** Opening Recorded data block **

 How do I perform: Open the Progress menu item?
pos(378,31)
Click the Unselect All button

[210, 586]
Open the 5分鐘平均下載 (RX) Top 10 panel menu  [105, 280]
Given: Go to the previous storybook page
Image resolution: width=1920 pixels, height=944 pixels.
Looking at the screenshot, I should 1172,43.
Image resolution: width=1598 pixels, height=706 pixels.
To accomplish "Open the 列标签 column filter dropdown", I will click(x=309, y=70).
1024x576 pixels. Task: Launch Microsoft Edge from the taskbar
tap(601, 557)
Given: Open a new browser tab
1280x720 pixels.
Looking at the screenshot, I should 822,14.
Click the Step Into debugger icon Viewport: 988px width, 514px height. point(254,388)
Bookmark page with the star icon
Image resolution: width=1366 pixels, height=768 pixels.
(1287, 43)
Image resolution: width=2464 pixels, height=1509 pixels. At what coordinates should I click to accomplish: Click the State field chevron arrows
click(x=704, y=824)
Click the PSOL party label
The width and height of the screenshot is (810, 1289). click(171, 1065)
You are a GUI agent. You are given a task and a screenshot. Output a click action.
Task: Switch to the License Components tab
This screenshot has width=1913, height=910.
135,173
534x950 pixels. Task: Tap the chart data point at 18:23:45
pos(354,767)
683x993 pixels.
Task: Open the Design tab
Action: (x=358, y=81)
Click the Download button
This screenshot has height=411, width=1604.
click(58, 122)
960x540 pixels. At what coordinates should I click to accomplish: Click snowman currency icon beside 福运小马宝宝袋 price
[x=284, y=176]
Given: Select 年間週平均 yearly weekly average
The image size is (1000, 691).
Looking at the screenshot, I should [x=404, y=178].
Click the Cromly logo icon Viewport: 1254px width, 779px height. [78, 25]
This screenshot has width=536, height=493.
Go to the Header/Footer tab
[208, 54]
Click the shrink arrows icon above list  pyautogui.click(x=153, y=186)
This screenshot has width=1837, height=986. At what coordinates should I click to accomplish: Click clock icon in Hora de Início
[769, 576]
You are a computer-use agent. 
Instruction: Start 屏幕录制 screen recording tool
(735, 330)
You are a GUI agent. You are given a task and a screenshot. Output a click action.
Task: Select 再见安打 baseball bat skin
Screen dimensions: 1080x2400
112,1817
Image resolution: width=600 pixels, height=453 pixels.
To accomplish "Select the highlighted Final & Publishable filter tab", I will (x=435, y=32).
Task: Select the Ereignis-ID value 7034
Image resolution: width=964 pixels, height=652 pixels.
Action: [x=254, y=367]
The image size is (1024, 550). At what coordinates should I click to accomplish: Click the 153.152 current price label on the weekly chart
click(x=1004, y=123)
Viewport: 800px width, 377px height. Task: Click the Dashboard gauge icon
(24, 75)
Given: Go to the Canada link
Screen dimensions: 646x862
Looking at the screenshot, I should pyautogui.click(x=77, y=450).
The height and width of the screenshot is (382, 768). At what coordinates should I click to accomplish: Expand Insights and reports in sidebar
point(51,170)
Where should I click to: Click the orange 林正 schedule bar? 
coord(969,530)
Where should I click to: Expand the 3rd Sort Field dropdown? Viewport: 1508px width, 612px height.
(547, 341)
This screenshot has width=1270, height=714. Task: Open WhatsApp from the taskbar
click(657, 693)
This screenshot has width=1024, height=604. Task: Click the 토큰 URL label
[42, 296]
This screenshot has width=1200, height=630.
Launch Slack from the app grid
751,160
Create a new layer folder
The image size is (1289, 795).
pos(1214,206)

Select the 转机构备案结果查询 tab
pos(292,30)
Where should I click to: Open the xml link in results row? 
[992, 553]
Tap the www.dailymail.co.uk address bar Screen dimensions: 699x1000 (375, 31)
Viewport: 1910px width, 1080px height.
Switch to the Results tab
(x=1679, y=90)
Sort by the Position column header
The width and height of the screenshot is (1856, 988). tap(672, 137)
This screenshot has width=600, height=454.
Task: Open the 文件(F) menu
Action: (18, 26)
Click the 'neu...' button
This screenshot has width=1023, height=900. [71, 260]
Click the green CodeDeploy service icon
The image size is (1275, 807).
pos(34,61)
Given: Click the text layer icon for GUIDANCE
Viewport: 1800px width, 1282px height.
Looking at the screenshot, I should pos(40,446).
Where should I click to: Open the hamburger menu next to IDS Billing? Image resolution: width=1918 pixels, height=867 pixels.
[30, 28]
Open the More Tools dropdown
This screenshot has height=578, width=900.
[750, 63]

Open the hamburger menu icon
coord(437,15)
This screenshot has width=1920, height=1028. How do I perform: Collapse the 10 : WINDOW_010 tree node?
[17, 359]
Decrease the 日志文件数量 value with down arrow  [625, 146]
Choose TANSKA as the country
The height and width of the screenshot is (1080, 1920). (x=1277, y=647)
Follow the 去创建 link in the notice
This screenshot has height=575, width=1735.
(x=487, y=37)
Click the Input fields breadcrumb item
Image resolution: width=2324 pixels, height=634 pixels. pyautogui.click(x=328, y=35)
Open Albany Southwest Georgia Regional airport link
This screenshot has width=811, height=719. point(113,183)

** Closing Recorded data block **

What you should produce is an exact retyping of every line above.

#### Response to the task
 How do I perform: Open the Progress menu item?
pos(378,31)
Click the Unselect All button

[210, 586]
Open the 5分鐘平均下載 (RX) Top 10 panel menu  [105, 280]
Given: Go to the previous storybook page
Image resolution: width=1920 pixels, height=944 pixels.
Looking at the screenshot, I should 1172,43.
Image resolution: width=1598 pixels, height=706 pixels.
To accomplish "Open the 列标签 column filter dropdown", I will click(x=309, y=70).
1024x576 pixels. Task: Launch Microsoft Edge from the taskbar
tap(601, 557)
Given: Open a new browser tab
1280x720 pixels.
Looking at the screenshot, I should 822,14.
Click the Step Into debugger icon Viewport: 988px width, 514px height. point(254,388)
Bookmark page with the star icon
Image resolution: width=1366 pixels, height=768 pixels.
(1287, 43)
Image resolution: width=2464 pixels, height=1509 pixels. At what coordinates should I click to accomplish: Click the State field chevron arrows
click(x=704, y=824)
Click the PSOL party label
The width and height of the screenshot is (810, 1289). click(171, 1065)
You are a GUI agent. You are given a task and a screenshot. Output a click action.
Task: Switch to the License Components tab
This screenshot has width=1913, height=910.
135,173
534x950 pixels. Task: Tap the chart data point at 18:23:45
pos(354,767)
683x993 pixels.
Task: Open the Design tab
Action: (x=358, y=81)
Click the Download button
This screenshot has height=411, width=1604.
click(58, 122)
960x540 pixels. At what coordinates should I click to accomplish: Click snowman currency icon beside 福运小马宝宝袋 price
[x=284, y=176]
Given: Select 年間週平均 yearly weekly average
The image size is (1000, 691).
Looking at the screenshot, I should [x=404, y=178].
Click the Cromly logo icon Viewport: 1254px width, 779px height. [78, 25]
This screenshot has width=536, height=493.
Go to the Header/Footer tab
[208, 54]
Click the shrink arrows icon above list  pyautogui.click(x=153, y=186)
This screenshot has width=1837, height=986. At what coordinates should I click to accomplish: Click clock icon in Hora de Início
[769, 576]
You are a computer-use agent. 
Instruction: Start 屏幕录制 screen recording tool
(735, 330)
You are a GUI agent. You are given a task and a screenshot. Output a click action.
Task: Select 再见安打 baseball bat skin
Screen dimensions: 1080x2400
112,1817
Image resolution: width=600 pixels, height=453 pixels.
To accomplish "Select the highlighted Final & Publishable filter tab", I will (x=435, y=32).
Task: Select the Ereignis-ID value 7034
Image resolution: width=964 pixels, height=652 pixels.
Action: [x=254, y=367]
The image size is (1024, 550). At what coordinates should I click to accomplish: Click the 153.152 current price label on the weekly chart
click(x=1004, y=123)
Viewport: 800px width, 377px height. Task: Click the Dashboard gauge icon
(24, 75)
Given: Go to the Canada link
Screen dimensions: 646x862
Looking at the screenshot, I should pyautogui.click(x=77, y=450).
The height and width of the screenshot is (382, 768). At what coordinates should I click to accomplish: Expand Insights and reports in sidebar
point(51,170)
Where should I click to: Click the orange 林正 schedule bar? 
coord(969,530)
Where should I click to: Expand the 3rd Sort Field dropdown? Viewport: 1508px width, 612px height.
(547, 341)
This screenshot has width=1270, height=714. Task: Open WhatsApp from the taskbar
click(657, 693)
This screenshot has width=1024, height=604. Task: Click the 토큰 URL label
[42, 296]
This screenshot has width=1200, height=630.
Launch Slack from the app grid
751,160
Create a new layer folder
The image size is (1289, 795).
pos(1214,206)

Select the 转机构备案结果查询 tab
pos(292,30)
Where should I click to: Open the xml link in results row? 
[992, 553]
Tap the www.dailymail.co.uk address bar Screen dimensions: 699x1000 (375, 31)
Viewport: 1910px width, 1080px height.
Switch to the Results tab
(x=1679, y=90)
Sort by the Position column header
The width and height of the screenshot is (1856, 988). tap(672, 137)
This screenshot has width=600, height=454.
Task: Open the 文件(F) menu
Action: (18, 26)
Click the 'neu...' button
This screenshot has width=1023, height=900. [71, 260]
Click the green CodeDeploy service icon
The image size is (1275, 807).
pos(34,61)
Given: Click the text layer icon for GUIDANCE
Viewport: 1800px width, 1282px height.
Looking at the screenshot, I should pos(40,446).
Where should I click to: Open the hamburger menu next to IDS Billing? Image resolution: width=1918 pixels, height=867 pixels.
[30, 28]
Open the More Tools dropdown
This screenshot has height=578, width=900.
[750, 63]

Open the hamburger menu icon
coord(437,15)
This screenshot has width=1920, height=1028. How do I perform: Collapse the 10 : WINDOW_010 tree node?
[17, 359]
Decrease the 日志文件数量 value with down arrow  [625, 146]
Choose TANSKA as the country
The height and width of the screenshot is (1080, 1920). (x=1277, y=647)
Follow the 去创建 link in the notice
This screenshot has height=575, width=1735.
(x=487, y=37)
Click the Input fields breadcrumb item
Image resolution: width=2324 pixels, height=634 pixels. pyautogui.click(x=328, y=35)
Open Albany Southwest Georgia Regional airport link
This screenshot has width=811, height=719. point(113,183)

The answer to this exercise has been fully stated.